_Given records_:
# # #

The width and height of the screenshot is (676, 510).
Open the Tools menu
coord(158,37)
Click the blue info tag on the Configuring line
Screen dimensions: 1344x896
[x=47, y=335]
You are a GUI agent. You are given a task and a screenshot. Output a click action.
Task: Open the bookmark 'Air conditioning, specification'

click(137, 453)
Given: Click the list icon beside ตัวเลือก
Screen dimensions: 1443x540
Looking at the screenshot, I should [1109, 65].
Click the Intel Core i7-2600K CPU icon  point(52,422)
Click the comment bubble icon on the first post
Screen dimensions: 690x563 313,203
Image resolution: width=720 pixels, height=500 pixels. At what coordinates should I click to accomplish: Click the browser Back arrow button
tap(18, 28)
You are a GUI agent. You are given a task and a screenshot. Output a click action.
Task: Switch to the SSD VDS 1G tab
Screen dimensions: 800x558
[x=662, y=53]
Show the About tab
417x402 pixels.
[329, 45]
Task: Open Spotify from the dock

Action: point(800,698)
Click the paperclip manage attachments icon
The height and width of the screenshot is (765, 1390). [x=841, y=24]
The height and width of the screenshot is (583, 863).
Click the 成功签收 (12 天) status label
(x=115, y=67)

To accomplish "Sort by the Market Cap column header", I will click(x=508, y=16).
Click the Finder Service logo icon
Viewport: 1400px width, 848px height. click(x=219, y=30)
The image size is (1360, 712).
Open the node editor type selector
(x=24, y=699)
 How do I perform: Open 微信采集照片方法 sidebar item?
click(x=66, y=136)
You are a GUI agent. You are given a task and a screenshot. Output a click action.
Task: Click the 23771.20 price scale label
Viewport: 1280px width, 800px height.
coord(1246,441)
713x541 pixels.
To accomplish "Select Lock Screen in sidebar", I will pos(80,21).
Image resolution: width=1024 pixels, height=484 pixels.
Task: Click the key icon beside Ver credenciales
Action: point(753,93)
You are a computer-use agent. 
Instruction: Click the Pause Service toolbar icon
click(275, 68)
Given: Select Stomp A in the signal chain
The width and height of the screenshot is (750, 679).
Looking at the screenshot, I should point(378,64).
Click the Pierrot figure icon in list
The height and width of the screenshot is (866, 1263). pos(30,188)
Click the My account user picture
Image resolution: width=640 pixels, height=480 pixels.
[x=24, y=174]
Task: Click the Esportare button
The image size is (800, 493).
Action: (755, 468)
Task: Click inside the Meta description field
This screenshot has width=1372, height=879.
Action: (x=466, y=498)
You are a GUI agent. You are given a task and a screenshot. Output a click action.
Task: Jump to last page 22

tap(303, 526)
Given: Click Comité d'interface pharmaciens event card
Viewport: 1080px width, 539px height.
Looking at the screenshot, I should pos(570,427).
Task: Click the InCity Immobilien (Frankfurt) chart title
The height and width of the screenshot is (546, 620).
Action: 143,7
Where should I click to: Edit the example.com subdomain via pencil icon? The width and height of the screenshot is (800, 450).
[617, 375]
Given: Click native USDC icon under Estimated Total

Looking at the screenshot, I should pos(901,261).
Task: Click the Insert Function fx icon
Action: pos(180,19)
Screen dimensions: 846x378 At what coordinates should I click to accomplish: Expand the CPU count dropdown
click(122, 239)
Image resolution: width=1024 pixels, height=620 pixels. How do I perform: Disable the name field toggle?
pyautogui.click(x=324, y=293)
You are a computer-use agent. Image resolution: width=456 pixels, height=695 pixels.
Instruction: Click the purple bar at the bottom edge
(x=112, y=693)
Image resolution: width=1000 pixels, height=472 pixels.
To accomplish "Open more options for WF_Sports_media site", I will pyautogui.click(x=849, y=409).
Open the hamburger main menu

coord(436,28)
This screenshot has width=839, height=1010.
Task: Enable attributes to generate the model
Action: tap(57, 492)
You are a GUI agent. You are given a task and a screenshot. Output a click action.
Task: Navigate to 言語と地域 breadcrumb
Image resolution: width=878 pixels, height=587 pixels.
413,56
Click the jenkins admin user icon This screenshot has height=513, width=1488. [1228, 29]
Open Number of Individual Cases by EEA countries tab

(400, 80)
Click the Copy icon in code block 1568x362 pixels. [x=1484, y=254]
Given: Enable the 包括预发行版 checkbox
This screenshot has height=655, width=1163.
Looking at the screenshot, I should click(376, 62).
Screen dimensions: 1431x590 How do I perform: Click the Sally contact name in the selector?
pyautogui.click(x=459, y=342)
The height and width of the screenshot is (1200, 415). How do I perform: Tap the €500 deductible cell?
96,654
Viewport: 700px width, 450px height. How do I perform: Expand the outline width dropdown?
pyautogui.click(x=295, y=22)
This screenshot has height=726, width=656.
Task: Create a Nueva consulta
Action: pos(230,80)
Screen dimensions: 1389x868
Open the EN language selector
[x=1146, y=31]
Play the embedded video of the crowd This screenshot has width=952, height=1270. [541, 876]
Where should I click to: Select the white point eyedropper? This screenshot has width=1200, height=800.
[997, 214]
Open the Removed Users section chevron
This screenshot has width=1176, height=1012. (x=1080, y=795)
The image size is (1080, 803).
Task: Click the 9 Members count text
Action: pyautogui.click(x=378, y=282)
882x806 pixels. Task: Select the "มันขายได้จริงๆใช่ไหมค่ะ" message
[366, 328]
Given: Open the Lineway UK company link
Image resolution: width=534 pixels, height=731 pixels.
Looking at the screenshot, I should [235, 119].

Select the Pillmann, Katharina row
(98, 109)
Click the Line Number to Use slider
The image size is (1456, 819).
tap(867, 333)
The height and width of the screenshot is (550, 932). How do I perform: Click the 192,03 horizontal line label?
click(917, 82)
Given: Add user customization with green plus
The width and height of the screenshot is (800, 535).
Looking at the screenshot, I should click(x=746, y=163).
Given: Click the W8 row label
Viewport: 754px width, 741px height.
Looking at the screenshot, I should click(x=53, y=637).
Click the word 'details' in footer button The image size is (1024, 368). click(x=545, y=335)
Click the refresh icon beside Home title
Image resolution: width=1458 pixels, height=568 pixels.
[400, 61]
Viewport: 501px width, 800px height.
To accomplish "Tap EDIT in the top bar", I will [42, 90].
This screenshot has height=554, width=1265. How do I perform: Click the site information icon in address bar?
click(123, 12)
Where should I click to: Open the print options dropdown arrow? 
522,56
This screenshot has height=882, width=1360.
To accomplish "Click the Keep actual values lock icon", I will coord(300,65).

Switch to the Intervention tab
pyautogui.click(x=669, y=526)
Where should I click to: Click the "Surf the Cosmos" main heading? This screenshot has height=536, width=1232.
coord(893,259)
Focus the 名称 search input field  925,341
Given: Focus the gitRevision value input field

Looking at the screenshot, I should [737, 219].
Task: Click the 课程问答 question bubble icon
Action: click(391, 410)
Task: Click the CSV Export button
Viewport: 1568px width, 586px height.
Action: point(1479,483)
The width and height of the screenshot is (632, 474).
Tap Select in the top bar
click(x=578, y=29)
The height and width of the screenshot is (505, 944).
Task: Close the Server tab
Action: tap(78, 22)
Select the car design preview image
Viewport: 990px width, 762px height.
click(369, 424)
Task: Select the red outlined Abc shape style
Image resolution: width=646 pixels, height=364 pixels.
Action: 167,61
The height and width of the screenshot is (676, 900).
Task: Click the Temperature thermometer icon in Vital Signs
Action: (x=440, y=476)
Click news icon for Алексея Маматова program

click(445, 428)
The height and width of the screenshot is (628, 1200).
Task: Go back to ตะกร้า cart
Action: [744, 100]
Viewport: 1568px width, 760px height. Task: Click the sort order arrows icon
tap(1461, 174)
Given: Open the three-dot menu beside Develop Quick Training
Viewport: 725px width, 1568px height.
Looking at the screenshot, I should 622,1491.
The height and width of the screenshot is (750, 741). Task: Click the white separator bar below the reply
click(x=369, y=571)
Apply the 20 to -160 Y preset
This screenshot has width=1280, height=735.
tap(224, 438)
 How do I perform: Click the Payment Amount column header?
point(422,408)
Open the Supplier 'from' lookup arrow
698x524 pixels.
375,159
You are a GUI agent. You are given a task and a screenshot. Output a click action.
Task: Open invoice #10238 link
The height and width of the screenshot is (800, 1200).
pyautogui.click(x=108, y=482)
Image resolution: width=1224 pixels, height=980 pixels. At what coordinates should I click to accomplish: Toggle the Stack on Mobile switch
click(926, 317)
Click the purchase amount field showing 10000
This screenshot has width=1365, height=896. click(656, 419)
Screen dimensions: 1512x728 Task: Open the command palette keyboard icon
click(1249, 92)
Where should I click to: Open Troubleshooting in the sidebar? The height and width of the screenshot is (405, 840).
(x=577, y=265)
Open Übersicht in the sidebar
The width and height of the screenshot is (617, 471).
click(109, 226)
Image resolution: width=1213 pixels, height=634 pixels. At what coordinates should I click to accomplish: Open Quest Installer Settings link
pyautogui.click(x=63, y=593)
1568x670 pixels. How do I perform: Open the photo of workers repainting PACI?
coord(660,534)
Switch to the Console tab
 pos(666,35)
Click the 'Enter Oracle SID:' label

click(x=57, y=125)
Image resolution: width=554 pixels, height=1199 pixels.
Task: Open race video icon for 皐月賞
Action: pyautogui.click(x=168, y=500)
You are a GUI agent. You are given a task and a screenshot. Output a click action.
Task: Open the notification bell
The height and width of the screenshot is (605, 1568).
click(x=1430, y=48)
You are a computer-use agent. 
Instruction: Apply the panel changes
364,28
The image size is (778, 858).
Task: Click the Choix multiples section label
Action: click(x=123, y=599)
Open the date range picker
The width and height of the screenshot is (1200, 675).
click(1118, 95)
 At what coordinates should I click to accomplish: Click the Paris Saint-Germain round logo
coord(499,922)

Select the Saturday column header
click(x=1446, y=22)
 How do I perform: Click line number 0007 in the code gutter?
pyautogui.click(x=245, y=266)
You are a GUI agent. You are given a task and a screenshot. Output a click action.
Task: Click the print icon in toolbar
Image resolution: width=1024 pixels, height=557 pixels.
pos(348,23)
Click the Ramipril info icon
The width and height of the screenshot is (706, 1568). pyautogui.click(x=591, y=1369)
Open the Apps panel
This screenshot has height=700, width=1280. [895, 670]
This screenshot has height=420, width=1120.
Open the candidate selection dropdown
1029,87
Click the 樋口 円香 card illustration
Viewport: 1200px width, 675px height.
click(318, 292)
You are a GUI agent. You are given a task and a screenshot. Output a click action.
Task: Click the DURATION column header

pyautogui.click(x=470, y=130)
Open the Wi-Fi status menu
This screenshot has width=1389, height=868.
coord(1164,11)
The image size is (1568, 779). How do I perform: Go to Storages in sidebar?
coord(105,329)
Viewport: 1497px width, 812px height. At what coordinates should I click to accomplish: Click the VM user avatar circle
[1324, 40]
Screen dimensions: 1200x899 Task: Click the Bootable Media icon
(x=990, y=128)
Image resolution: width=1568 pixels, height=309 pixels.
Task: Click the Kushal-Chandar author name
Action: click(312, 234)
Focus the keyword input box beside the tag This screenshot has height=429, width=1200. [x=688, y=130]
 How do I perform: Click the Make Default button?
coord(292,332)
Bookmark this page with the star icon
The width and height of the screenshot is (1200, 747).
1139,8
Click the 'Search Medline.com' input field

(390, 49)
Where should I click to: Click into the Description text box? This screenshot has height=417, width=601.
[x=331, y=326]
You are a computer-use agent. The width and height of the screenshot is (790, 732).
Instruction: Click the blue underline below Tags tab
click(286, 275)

# # #

_Problem to work on_: Using the listing above, copy exactly the line that contains "Image resolution: width=720", the line that contains "Task: Switch to the SSD VDS 1G tab", and each line that falls between them.

_Answer to this task_:
Image resolution: width=720 pixels, height=500 pixels. At what coordinates should I click to accomplish: Click the browser Back arrow button
tap(18, 28)
You are a GUI agent. You are given a task and a screenshot. Output a click action.
Task: Switch to the SSD VDS 1G tab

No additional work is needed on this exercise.